Archive for the ‘Uncategorized’ Category

h1

Friend Collectors

August 23, 2009

Shadows in a breathless living room flashing

echoes of a muttering television.  The glow

of a laptop fills the kitchen with friend

collectors.  People needing the cracks sealed

in their meaningless lives, lifted with fake smiles

and friendships as false as cosmetic breasts.  Past

bullies with rolling eyes, commanding mouses

on familiar faces. Friend requests popping through

the monitor like a gunshot of splintered memories. 
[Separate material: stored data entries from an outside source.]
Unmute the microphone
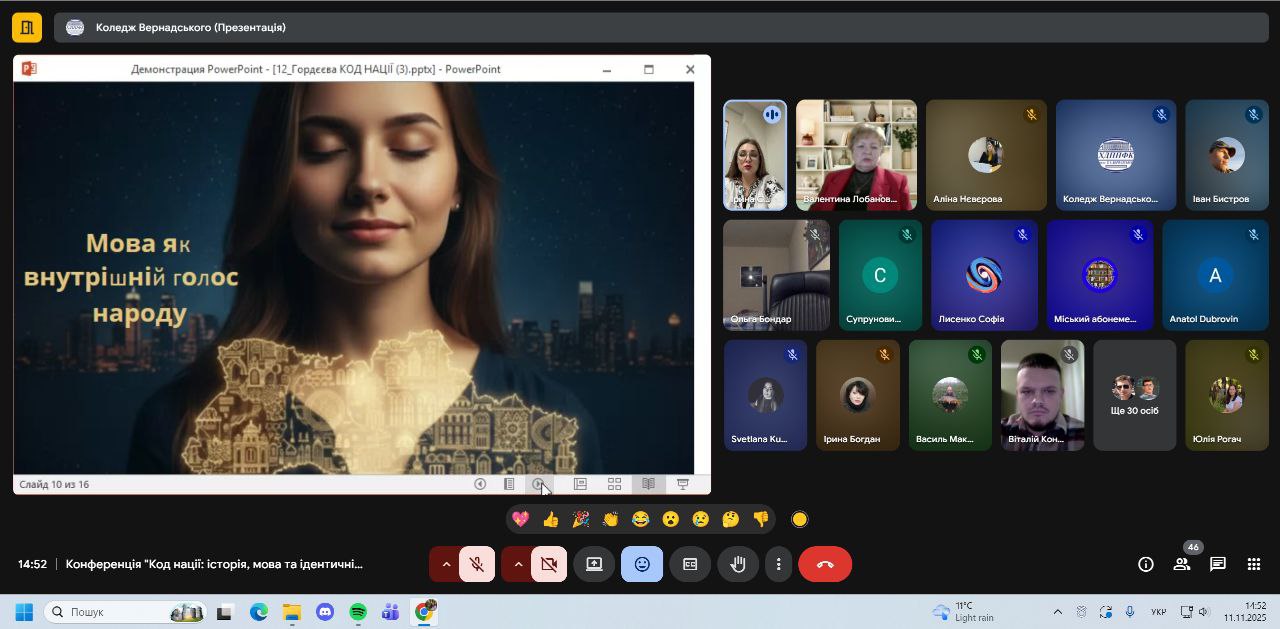Viewport: 1280px width, 629px height. point(477,564)
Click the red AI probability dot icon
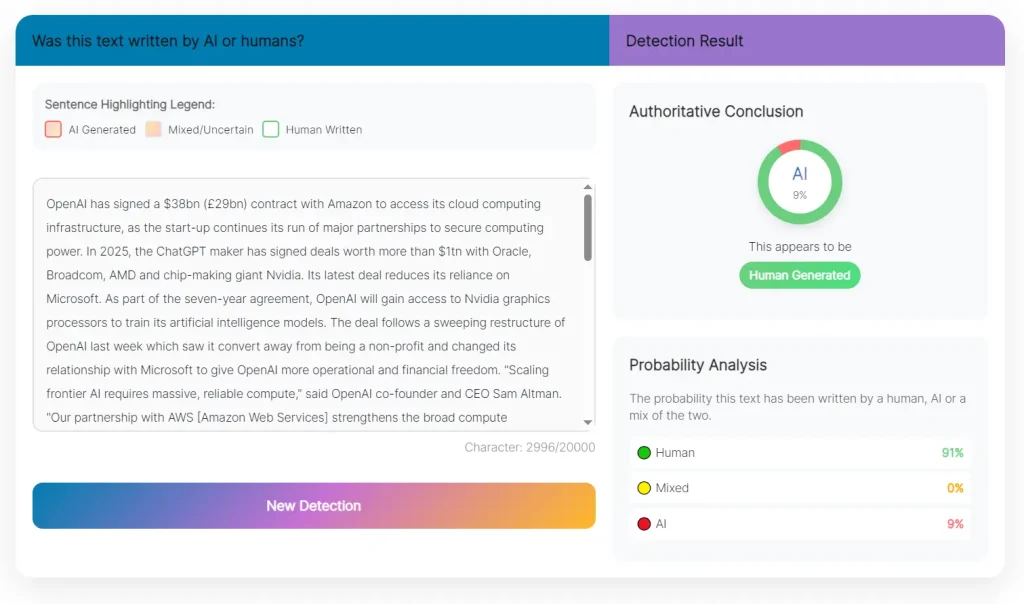 tap(644, 524)
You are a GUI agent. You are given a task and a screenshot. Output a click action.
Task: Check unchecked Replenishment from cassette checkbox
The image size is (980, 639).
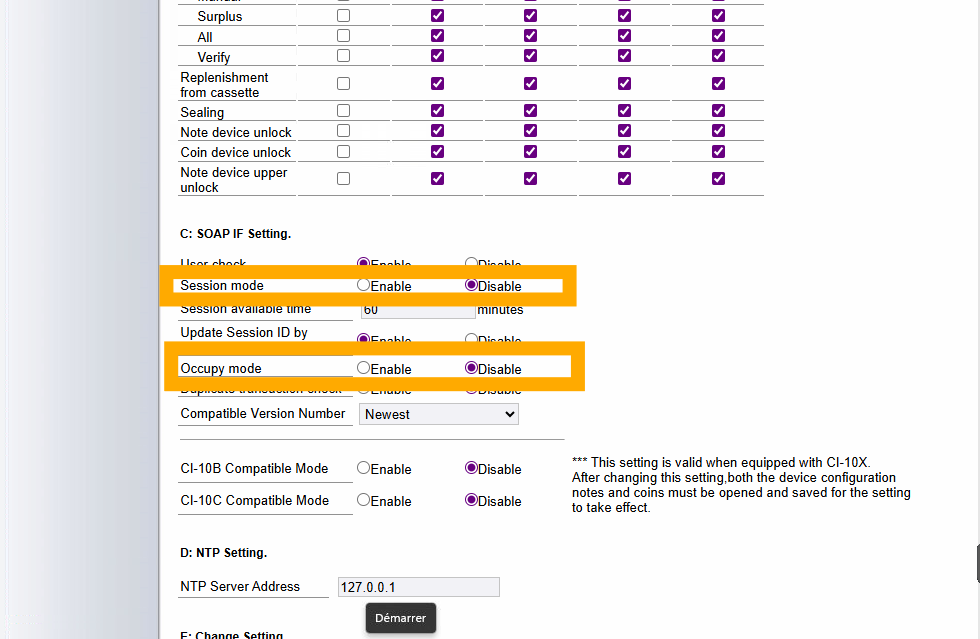pyautogui.click(x=343, y=84)
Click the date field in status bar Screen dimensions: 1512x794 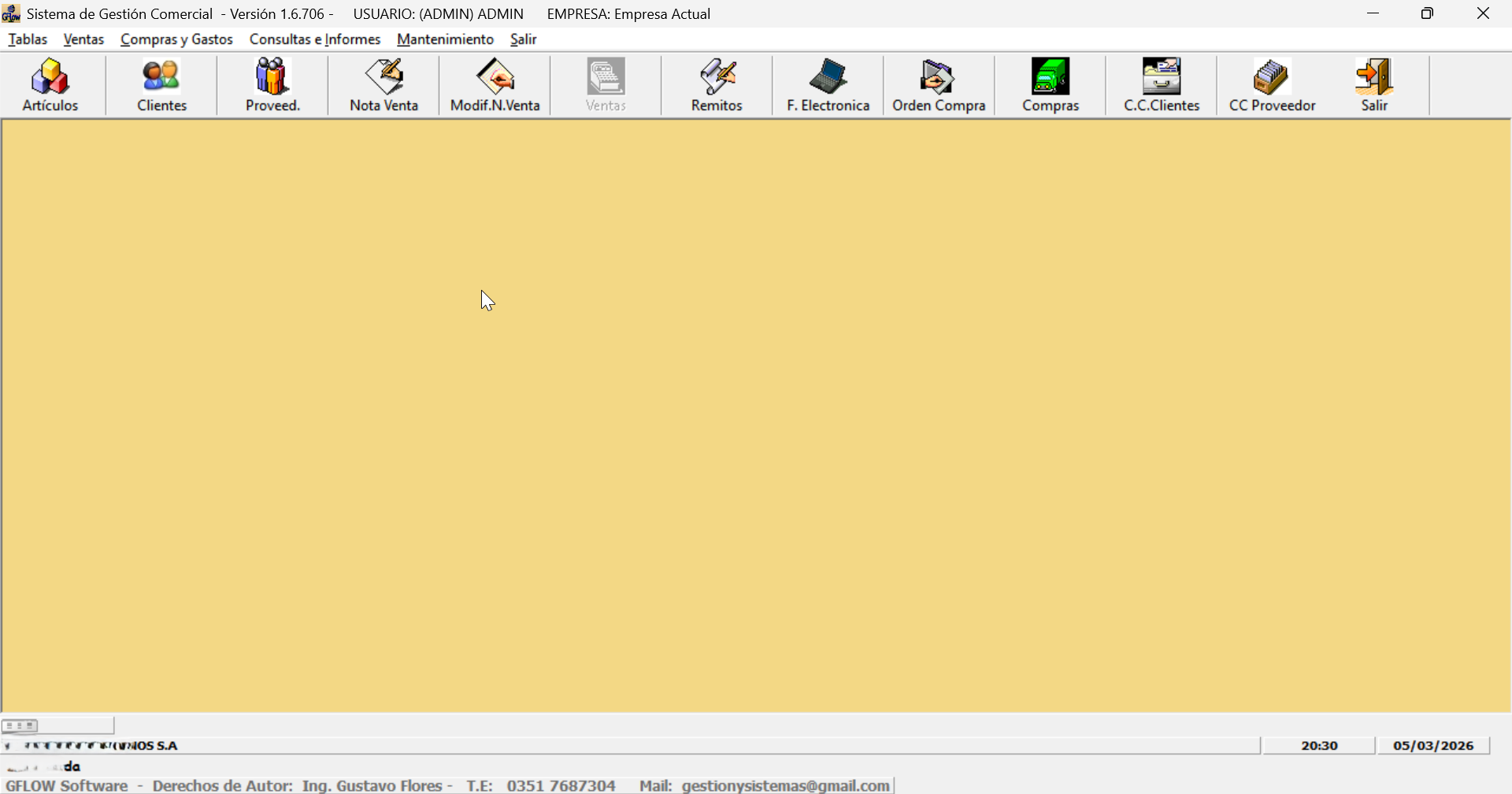pos(1432,745)
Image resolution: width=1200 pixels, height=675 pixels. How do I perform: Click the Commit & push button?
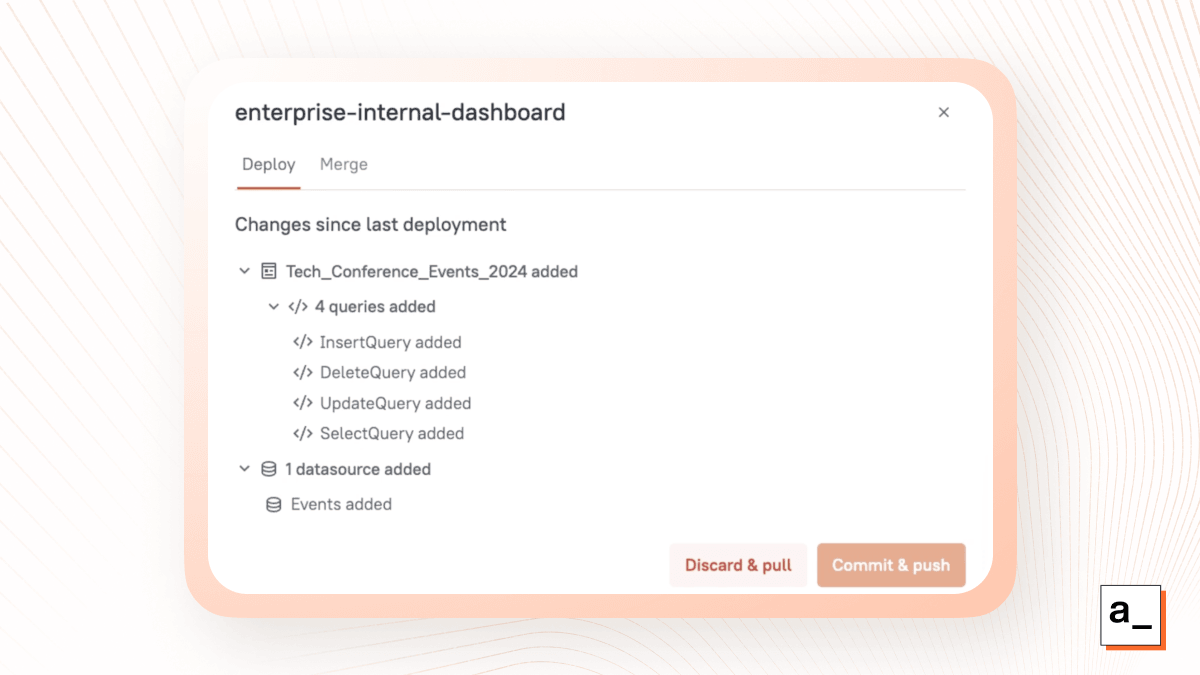891,565
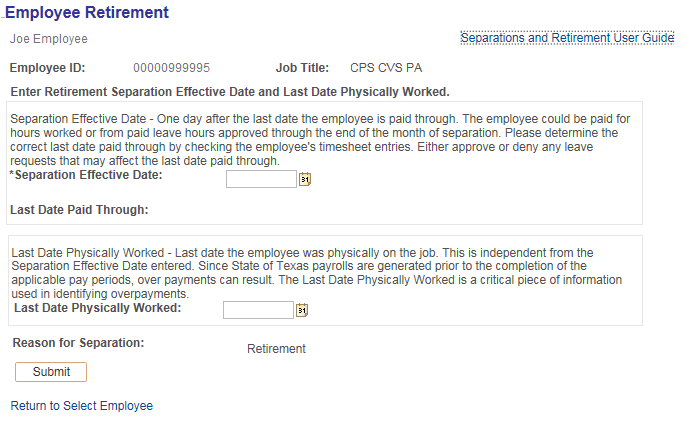Image resolution: width=684 pixels, height=421 pixels.
Task: Click the Retirement reason value
Action: [x=276, y=349]
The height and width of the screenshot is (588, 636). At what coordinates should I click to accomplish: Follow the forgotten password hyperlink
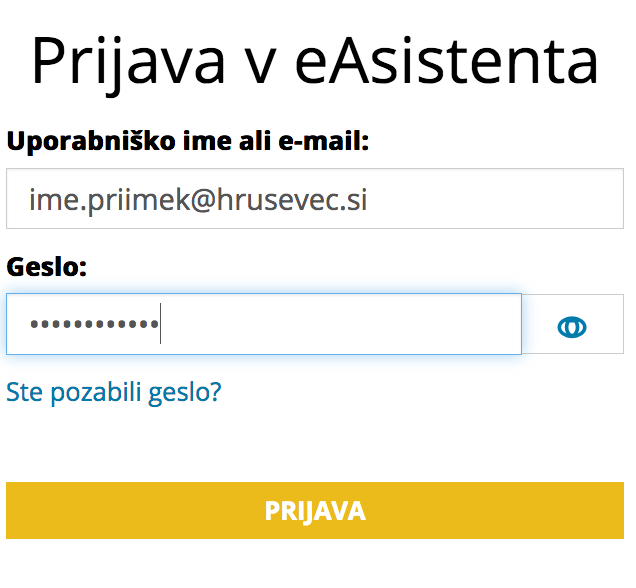click(114, 392)
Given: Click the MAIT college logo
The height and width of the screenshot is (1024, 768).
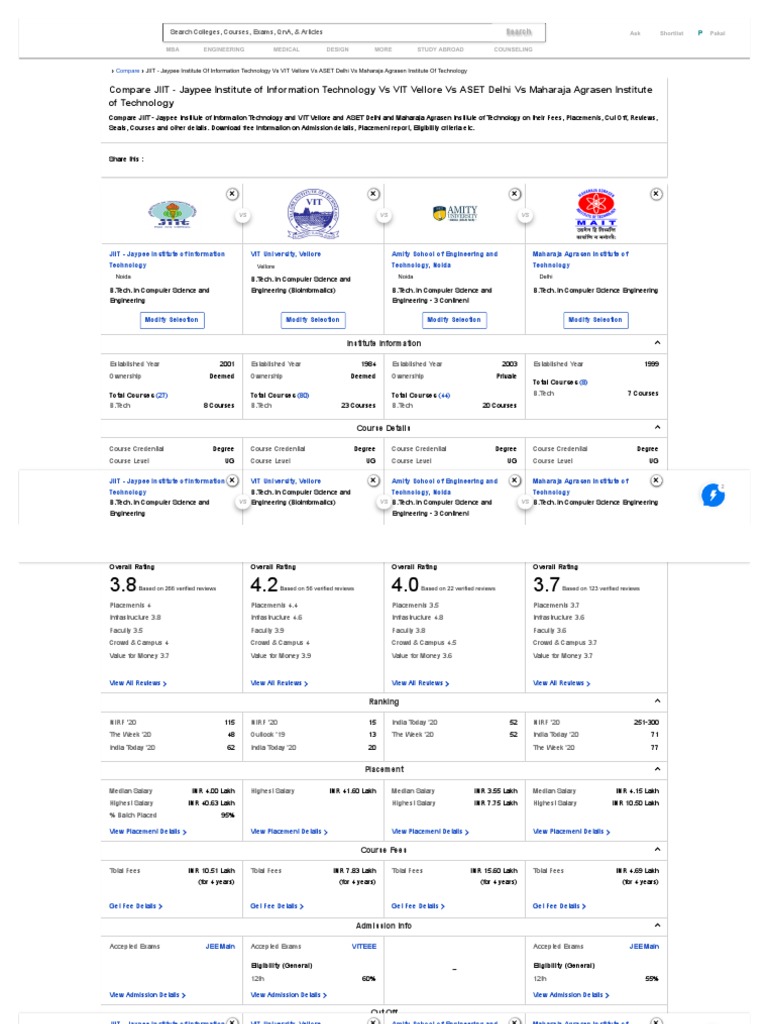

Emotionally deleted members left to sweep up flake

filled promises like cookie crumbs on the tile of My-

space.  The scent of fizzling aerosol disguises the

stench of their Twittered false hoods. Then with a sudden

empowering press of denial, I erase them from my face-

book.

by Gina Duran-Salazar

h1

Compeling Signs

October 31, 2008

A storm of yellow signs struck Foothill Boulevard, attached to menacing
faces and determined eyes.  Cross voices shouting “Yes on 8,” sent a chill
marching across my skin.  A trembling fear made my heart fall, from irony
of a nearing Halloween and sheet less figures haunting the busy streets
of Rancho Cucamonga.  Signs like freedom of speech, made me wonder
where my voice went.  Signs of freedom of religion and bruised comments
like “Read a bible,”  made me wonder why they felt God stopped loving me.
I wondered how it was for people who fought for interracial marriage.
Did it swarm their emotions and sting their hearts like a mob of angry wasps?
I wondered how it was for people who fought for civil rights.
Did it press against their ego like a stomping boot and compel their strength?
I wondered how it was for people who fought against religious persecution.
Did it drown their beliefs and suffocate their relationship with humanity?  
I wondered, or perhaps there was no need to wonder at all as we protest
“No on 8,” fighting towards equality for all yesterday, tomorrow and today.

 

By Gina Duran-Salazar

h1

(Revision) February Sunrise

May 23, 2008

Chills of an early February morning breeze
numbs pale toes on a white sand beach;
with soft light seeping through a fading night,
while warm water creeps up the Golf Coast.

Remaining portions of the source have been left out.